EXERCISE DIRECTIONS:
Answer these questions using the book review.
(a) How many dogs did Princess Sofka tend in her old age?
(b) Who tells her life in Red Princess?
(c) In which decade did she join the Communist Party?

READING TEXT:
March 11 2007
Stories of princesses becoming paupers after pampered childhoods at the pre-Revolutionary Russian Court are always popular, and Red Princess has all the vital ingredients. Born into the Russian nobility, this little girl had nursery companions that ranged from child-sized talking dolls to the young Tsarevich. Her old age was spent tending five dogs in a small cottage on the Cornish moors.
But the life of Princess Sofka Dolgorouky, 1907-1994, here told by her granddaughter, does not follow the conventional format. Through the Twenties and Thirties, the newly impoverished Princess Sofka became increasingly unsympathetic to the plight of her fellow aristocrats.
Far from condemning the Communists, she sympathised with their ideals. ‘Stalin’s evildoing cannot be said to detract from the basic idea of socialism,’ she proclaimed. In the Forties she joined the Communist Party; her horrified White Russian friends turned on her, calling her ‘filth’.
With feeling and wit, Zinovieff records the experiences that shaped her grandmother’s beliefs. There have been many rosy depictions of the pre-Revolutionary Russian peasant, happy and devoted to his landlord.

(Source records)
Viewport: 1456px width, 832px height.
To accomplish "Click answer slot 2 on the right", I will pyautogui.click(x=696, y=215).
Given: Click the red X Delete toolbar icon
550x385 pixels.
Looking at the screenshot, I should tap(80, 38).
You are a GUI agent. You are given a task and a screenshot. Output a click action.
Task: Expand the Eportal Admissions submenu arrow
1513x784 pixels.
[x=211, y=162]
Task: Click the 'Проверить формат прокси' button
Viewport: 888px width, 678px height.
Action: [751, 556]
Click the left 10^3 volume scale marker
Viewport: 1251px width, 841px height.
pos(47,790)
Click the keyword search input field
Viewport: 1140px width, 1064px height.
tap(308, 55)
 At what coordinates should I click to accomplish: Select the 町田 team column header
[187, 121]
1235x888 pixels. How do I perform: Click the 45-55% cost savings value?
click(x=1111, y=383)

EXERCISE OUTPUT:
(a) Five.
(b) Her granddaughter.
(c) The Forties.